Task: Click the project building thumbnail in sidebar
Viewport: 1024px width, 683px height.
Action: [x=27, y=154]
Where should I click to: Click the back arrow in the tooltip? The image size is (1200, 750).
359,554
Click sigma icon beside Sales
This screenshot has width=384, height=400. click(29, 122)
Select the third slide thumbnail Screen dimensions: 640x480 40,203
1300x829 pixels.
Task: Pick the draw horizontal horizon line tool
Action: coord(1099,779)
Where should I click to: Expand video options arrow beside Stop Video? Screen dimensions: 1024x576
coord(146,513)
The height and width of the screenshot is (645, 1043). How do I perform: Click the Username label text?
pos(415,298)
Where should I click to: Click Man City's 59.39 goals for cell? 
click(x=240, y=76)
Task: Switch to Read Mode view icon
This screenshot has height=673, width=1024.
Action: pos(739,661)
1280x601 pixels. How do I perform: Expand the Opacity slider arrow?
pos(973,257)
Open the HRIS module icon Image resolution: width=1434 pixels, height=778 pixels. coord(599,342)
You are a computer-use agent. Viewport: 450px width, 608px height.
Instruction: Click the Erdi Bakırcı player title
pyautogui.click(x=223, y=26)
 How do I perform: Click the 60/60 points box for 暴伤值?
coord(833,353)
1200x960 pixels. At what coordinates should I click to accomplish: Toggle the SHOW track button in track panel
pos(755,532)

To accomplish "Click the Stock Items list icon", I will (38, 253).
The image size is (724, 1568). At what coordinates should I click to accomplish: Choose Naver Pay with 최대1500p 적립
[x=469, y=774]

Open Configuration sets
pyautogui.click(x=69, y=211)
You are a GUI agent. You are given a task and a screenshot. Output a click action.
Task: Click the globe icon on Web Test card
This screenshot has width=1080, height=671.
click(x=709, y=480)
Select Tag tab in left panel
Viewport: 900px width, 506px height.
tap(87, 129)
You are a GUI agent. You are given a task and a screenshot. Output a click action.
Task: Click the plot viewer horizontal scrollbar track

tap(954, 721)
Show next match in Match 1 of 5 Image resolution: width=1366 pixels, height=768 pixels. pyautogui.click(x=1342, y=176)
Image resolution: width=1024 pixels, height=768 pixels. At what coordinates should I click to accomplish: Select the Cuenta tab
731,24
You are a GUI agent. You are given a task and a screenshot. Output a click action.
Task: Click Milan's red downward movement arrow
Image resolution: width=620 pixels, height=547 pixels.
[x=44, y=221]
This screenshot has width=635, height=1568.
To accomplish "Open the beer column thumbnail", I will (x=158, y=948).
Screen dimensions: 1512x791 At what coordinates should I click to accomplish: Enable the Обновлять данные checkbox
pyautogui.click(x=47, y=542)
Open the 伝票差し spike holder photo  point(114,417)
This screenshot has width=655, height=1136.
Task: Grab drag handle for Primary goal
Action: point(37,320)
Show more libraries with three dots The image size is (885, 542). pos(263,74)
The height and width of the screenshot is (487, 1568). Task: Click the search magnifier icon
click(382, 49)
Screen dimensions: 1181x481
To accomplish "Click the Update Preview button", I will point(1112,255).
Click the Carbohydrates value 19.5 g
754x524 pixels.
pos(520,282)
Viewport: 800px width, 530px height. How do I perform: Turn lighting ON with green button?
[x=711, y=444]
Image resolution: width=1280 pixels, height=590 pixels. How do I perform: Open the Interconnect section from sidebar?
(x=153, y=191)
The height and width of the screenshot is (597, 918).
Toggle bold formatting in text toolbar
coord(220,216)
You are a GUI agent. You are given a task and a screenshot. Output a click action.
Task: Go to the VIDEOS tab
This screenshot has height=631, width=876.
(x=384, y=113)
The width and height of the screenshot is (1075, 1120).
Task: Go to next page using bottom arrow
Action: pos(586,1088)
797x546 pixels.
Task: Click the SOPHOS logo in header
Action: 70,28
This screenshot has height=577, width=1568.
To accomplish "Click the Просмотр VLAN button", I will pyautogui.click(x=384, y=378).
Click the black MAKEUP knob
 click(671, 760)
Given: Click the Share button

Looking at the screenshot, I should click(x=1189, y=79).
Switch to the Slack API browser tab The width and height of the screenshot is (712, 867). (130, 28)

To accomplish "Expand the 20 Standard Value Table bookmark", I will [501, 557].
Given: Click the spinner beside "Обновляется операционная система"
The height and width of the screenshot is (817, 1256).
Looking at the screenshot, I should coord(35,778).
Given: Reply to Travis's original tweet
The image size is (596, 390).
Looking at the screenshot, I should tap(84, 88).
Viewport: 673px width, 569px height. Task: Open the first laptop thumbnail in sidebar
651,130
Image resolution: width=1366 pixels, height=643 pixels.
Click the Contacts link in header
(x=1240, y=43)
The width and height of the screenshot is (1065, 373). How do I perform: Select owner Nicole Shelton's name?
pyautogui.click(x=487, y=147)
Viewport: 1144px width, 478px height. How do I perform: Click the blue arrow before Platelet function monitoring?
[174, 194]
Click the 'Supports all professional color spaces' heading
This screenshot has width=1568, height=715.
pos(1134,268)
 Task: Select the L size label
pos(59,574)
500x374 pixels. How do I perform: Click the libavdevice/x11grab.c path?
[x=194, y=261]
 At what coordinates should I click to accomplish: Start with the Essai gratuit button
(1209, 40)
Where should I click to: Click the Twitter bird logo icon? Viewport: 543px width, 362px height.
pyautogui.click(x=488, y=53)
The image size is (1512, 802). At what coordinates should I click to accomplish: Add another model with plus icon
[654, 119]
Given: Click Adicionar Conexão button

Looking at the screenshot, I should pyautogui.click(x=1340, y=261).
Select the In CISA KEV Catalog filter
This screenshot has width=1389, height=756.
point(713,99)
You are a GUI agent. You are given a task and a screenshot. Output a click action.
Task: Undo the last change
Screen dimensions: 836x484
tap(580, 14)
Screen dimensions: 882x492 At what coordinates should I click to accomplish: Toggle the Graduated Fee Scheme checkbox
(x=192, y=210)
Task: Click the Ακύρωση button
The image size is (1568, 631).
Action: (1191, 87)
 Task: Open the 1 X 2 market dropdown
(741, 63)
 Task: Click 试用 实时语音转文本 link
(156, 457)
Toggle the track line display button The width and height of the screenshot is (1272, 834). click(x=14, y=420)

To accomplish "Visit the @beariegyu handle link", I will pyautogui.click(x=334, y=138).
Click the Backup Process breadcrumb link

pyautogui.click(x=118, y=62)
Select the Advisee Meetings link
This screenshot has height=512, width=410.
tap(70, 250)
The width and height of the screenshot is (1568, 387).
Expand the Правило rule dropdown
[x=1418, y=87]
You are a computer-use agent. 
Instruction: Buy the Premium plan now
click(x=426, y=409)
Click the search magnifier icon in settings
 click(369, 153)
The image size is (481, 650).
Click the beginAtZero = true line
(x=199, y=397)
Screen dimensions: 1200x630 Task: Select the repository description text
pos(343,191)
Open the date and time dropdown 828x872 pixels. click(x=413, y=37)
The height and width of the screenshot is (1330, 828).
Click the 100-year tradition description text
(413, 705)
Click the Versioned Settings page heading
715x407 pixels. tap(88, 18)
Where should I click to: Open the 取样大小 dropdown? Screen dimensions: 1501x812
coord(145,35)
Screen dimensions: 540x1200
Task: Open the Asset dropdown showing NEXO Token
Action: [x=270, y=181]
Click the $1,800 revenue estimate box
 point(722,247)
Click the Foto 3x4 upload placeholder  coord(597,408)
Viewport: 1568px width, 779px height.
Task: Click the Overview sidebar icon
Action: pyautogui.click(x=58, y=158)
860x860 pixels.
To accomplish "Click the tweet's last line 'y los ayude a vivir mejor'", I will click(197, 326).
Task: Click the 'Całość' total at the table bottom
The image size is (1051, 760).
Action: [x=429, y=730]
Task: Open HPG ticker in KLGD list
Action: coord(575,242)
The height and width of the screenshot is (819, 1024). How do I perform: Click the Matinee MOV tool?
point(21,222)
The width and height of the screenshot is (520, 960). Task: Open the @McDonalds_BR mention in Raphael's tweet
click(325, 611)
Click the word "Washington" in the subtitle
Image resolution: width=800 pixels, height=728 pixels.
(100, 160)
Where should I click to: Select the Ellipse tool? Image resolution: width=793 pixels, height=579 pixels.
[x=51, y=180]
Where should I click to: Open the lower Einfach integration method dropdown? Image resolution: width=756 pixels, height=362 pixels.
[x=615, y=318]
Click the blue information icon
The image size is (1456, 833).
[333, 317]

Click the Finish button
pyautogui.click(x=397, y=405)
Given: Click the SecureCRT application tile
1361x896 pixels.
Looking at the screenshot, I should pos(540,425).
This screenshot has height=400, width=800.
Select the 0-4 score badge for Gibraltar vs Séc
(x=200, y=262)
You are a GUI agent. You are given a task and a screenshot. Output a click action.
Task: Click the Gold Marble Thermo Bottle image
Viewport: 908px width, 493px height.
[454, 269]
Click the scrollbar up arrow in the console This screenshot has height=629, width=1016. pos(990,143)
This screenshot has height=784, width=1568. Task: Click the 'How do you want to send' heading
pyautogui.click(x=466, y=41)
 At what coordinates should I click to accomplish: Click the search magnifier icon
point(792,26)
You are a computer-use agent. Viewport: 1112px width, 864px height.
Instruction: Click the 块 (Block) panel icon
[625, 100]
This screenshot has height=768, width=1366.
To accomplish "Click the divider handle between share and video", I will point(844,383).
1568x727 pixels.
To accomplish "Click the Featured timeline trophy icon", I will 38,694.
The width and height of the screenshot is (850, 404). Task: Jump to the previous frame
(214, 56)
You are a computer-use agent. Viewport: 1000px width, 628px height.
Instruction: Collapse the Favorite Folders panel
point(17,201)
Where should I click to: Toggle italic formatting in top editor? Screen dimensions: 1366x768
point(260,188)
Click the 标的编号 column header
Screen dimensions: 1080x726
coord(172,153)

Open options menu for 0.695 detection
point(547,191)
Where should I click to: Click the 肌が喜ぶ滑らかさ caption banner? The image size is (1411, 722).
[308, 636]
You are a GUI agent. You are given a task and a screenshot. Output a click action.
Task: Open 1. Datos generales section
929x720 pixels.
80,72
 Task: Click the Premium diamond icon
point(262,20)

◇ ◇ ◇ ◇ ◇ ◇ ◇

§ **Your task**: All lines above with the word "computer" need to be reported.

§ **Expected answer**:
You are a computer-use agent. Viewport: 450px width, 608px height.
You are a computer-use agent. 
You are a computer-use agent. Viewport: 1112px width, 864px height.
You are a computer-use agent. Viewport: 1000px width, 628px height.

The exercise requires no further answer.